Non-metropolitan district council in Hampshire, England

Gosport Borough Council is the local authority for the borough of Gosport, in the county of Hampshire, England.

The council has been under no overall control since January 2026. Since the May 2026 election, the council has been led by a Conservative Party minority administration. The council is based at Gosport Town Hall.

== History ==
Gosport was historically part of the parish of Alverstoke. Gosport's first form of local government was a body of improvement commissioners known as the "Gosport Town Trustees", established in 1763. In 1874 the town trustees were replaced by a Local Board (also known as the Urban Sanitary Authority) and the local government district was enlarged to cover the whole parish of Alverstoke, and so the new body was called the "Alverstoke Local Board". The loss of the Gosport name from its governing body was a subject of ongoing debate in the area for some years afterwards, and in 1891 the local board was renamed the "Gosport and Alverstoke Local Board".

Under the Local Government Act 1894, such local government districts were reconstituted as urban districts, and so the council became the "Gosport and Alverstoke Urban District Council". On 9 November 1922 the urban district was made a municipal borough and the Alverstoke name was removed from its title. On 1 April 1974 the district became a non-metropolitan district, altering its powers and responsibilities but keeping the same area and name.

In March 2026, the government announced that it would abolish the borough in 2028 as part of local government reform across Hampshire. These proposals were withdrawn in September 2026.

==Governance==
Gosport Borough Council provides district-level services. County-level services are provided by Hampshire County Council.
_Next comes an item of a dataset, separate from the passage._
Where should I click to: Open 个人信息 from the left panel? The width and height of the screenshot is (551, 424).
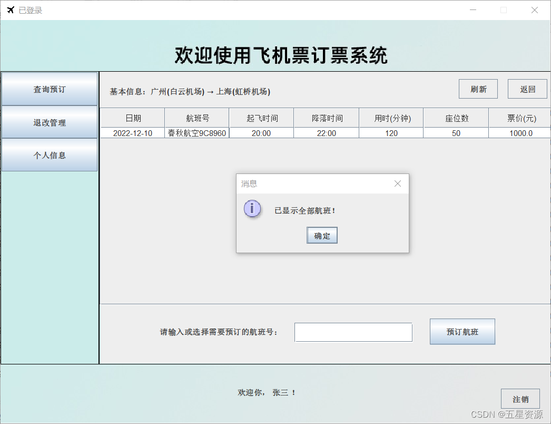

There are no civil parishes in the borough.

===Political control===
The council has been under no overall control since January 2026. After the 2026 election, the Conservatives became the largest party and formed a minority administration to run the council.

Political control of the council since the 1974 reforms has been as follows:

| Party in control |  | Years |
|---|---|---|
|  | Labour | 1974–1976 |
|  | Conservative | 1976–1990 |
|  | No overall control | 1990–1991 |
|  | Liberal Democrats | 1991–1997 |
|  | No overall control | 1997–2004 |
|  | Conservative | 2004–2006 |
|  | No overall control | 2006–2010 |
|  | Conservative | 2010–2022 |
|  | Liberal Democrats | 2022–2026 |
|  | No overall control | 2026–present |

===Leadership===
The role of mayor is largely ceremonial in Gosport. Political leadership is instead provided by the leader of the council (formally the chair of the policy and organisation board). The leaders since 2007 have been:

| Councillor | Party |  | From | To |
| Shaun Cully |  | Labour | pre-2007 | May 2008 |
| David Smith |  | Liberal Democrats | 15 May 2008 | May 2009 |
| Mark Hook |  | Conservative | 14 May 2009 | 19 May 2021 |
| Graham Burgess |  | Conservative | 19 May 2021 | May 2022 |
| Peter Chegwyn |  | Liberal Democrats | 19 May 2022 | May 2026 |
| Zoe Huggins |  | Conservative | 20 May 2026 |

===Composition===
Following the 2026 election, the composition of the council was:

| Party |  | Councillors |
|---|---|---|
|  | Conservative | 11 |
|  | Reform | 10 |
|  | Liberal Democrats | 6 |
|  | Independent | 1 |
| Total |  | 28 |

==Elections==

Since the last boundary changes in 2022 the council has comprised 28 councillors elected from 14 wards, with each ward electing two councillors. Elections are held in alternate years with half the council being elected each time (one councillor for each ward) for a four year term of office.

==Premises==
The council is based at Gosport Town Hall on the High Street. The building was purpose-built for the council and was completed in 1964. The previous town hall of 1812 had been destroyed in the Portsmouth Blitz in 1940.